STATED EXERCISE: Print the passage on engine maintenance costs below word for word, starting at "The run to the" and ending at "the calculations somewhere.".

SELECTED PASSAGE:
===
CFM56-7b24 24200lbs 125
CFM56-7b26 26400lbs 85
CFM56-7b27 27300lbs ?

I have better data for the V.2500 motor. The issue of workscope at the shop visit is complex (sounds like the mechanic at my local garage, only he uses shorter, more punchy words). But it comes down to 19,000 hours on the wing use before the first visit for the 22,000lb motor and 12,000 hours for the 30,400lb motor. The maintenance varies of course by the ratio of engine flight hours to engine flight cycles – this data is based on 2 EFH/EFC.

The run to the second shop visit is about 70% of that. Engines with average cycle times around 1 EFH will only achieve 12,000 EFH because most damage is being done at takeoff. Hot environments also worsen the wear. At the lowest engine ratings though, the deterioration rate of EGT margin per 1000 EFH is pretty low, and its other factors cause removals rather than EGT margin. That gets complex to model and I've left out its discussion here; also there is no published discussion about how often they replace the spark plugs, but I suppose that must be buried in the calculations somewhere.

Anyway, the cost per flight hour for the different ratings can be calculated as:
Model V2522 V2527 V2533
Thrust rating 22,000 26,600 30,400
EGT margin 90-115 70-80 40-60
$US/EFH $103 $122-131 $150-161

So it costs about $30-50 per flight hour in extra maintenance for the higher rated engines. The CFM data indicate more EGT margin at higher power ratings than the V2500, so the difference in maintenance costs might not be as great for the CFM 56.

CAPITAL
I have no idea at all on what the different ratings cost, but my suspicion is that the fairly simple process to uprate them, outlined by DDG above, doesn't mean they are cheap to buy. I'm guessing here, and wonder if anyone has better figures, but they probably price the upgrade in terms of $/lb thrust. So if the engine cost about $4 million for say 20000 lbs thrust, then that is $200 per lb, and an uprate of 1000-2000 lbs might be charged at something like the $US 200,000 level. Or the 27,300 lbs rating engine might cost some $800,000 more than the 19,500 lbs rating. Anyone got more information?

TOTAL
For an aircraft doing 3000 flight hours per year and 1500 flight cycles, I estimated that changing from the 22700lb motor to the 26400lb motor costs (in US$ per year terms):
Maintenance $90,974
Fuel $31,928
Capital cost $26,600 (actually increasing lease costs)
TOTAL $149,502 per motor per year.

In a 30 aircraft fleet, with 2 motors per airframe, that's about $9 million per year.
===
RECORDS:
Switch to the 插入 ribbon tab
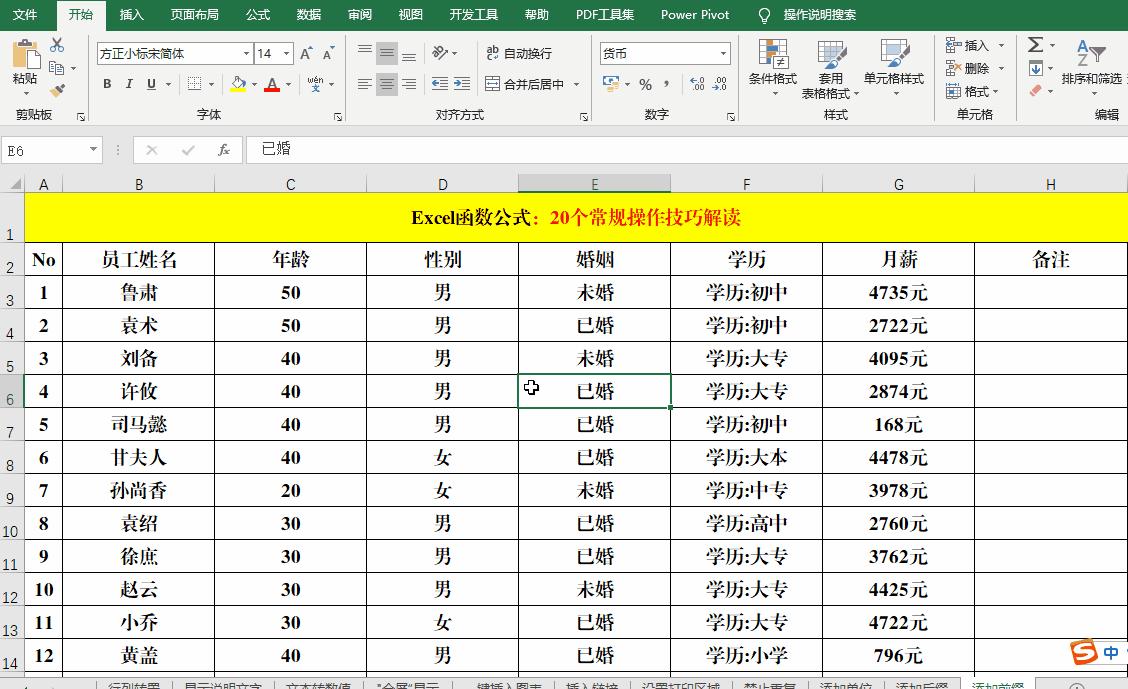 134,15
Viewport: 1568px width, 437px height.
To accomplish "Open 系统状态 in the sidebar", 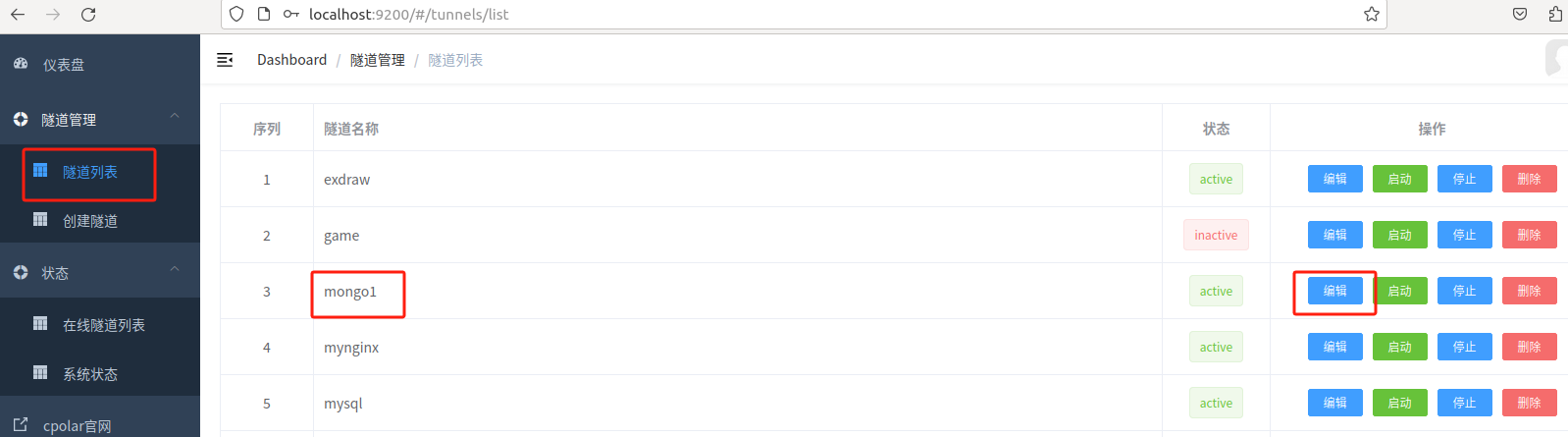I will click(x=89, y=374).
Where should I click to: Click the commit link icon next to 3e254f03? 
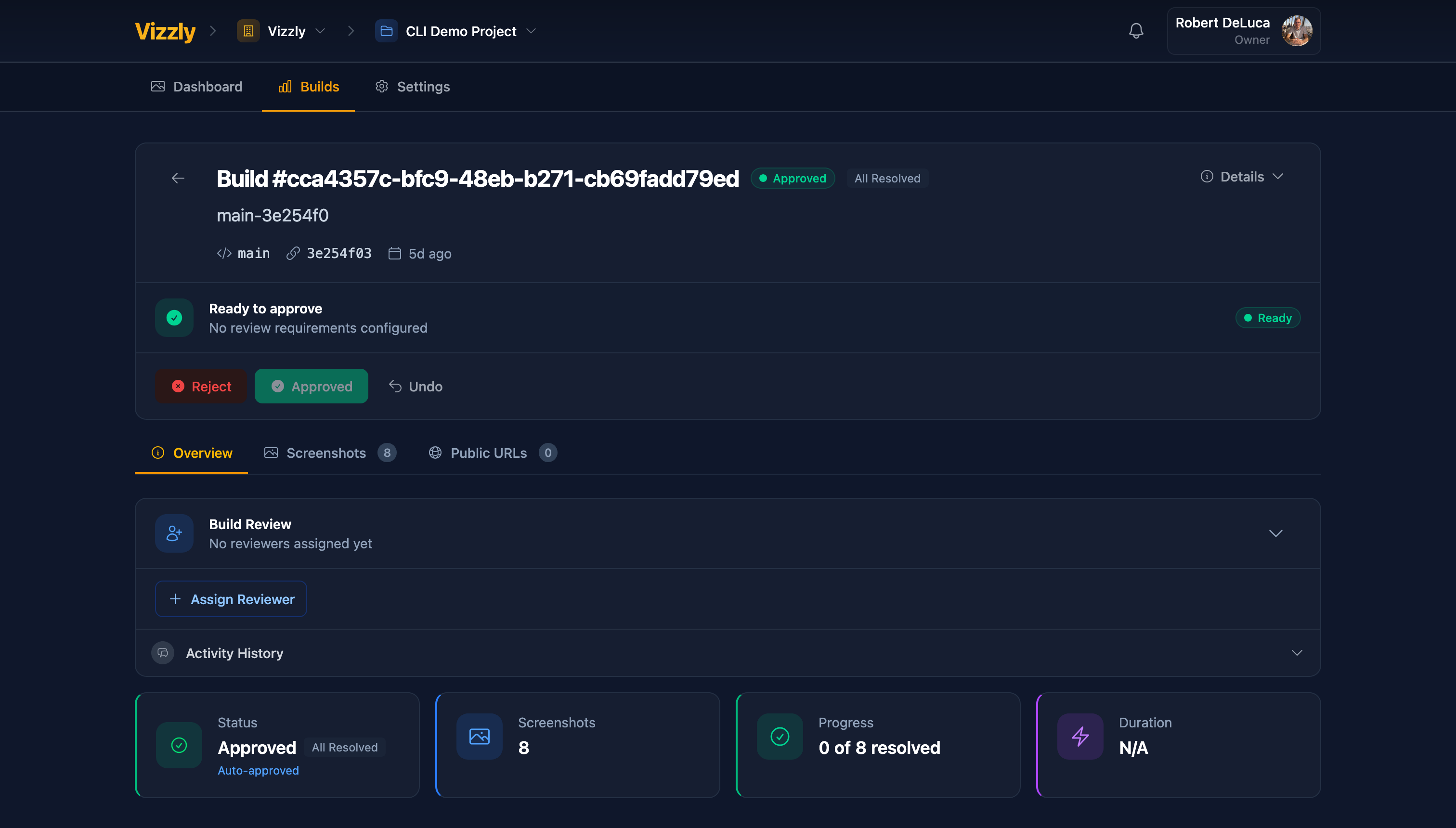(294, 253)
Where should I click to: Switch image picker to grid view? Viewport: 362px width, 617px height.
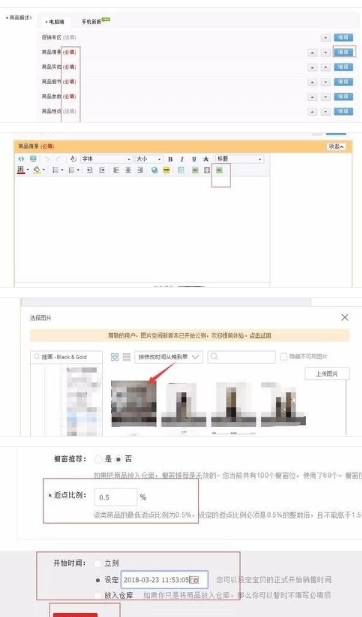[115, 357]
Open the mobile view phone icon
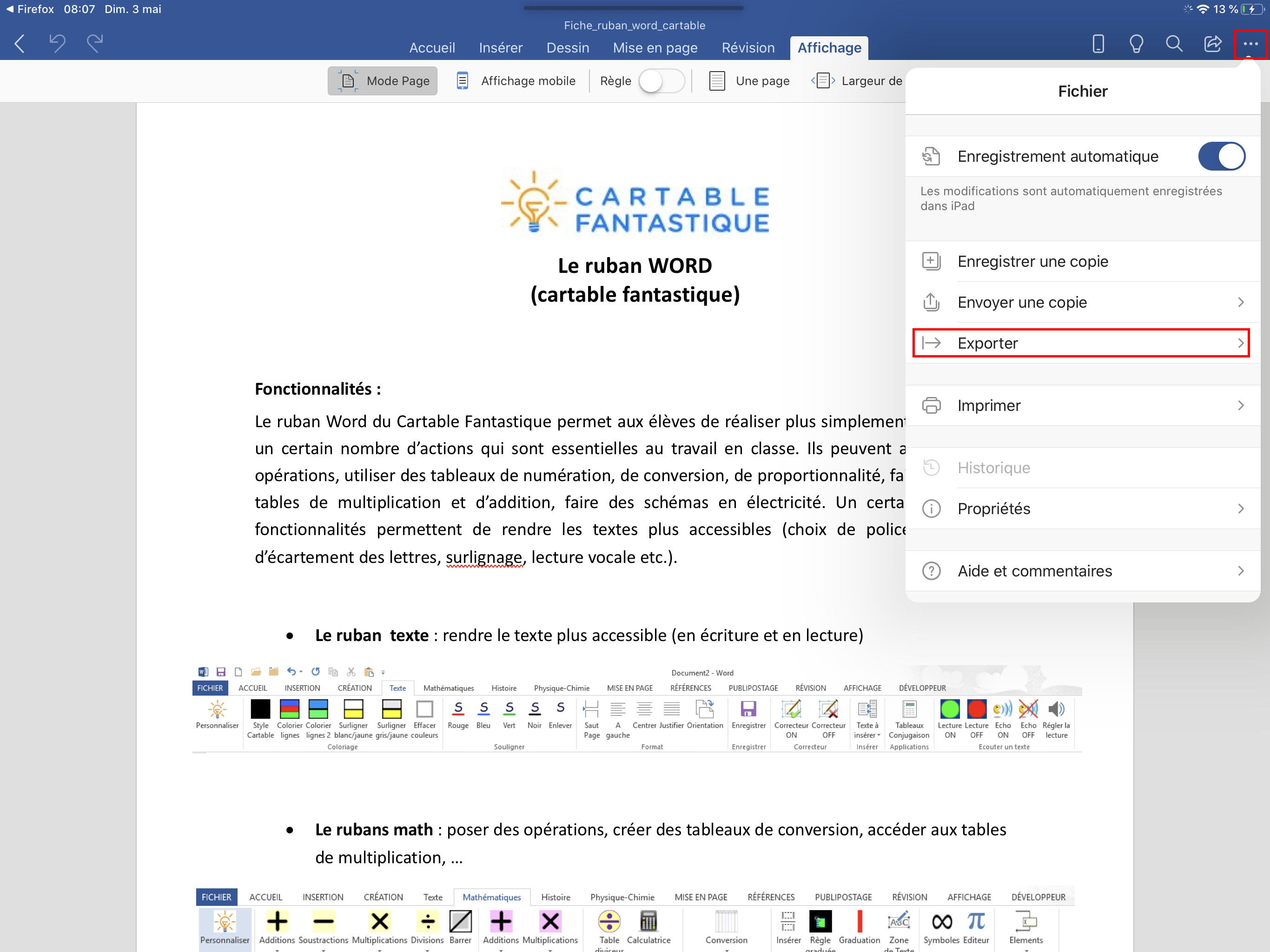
===
RESULT OF THIS TASK:
The run to the second shop visit is about 70% of that. Engines with average cycle times around 1 EFH will only achieve 12,000 EFH because most damage is being done at takeoff. Hot environments also worsen the wear. At the lowest engine ratings though, the deterioration rate of EGT margin per 1000 EFH is pretty low, and its other factors cause removals rather than EGT margin. That gets complex to model and I've left out its discussion here; also there is no published discussion about how often they replace the spark plugs, but I suppose that must be buried in the calculations somewhere.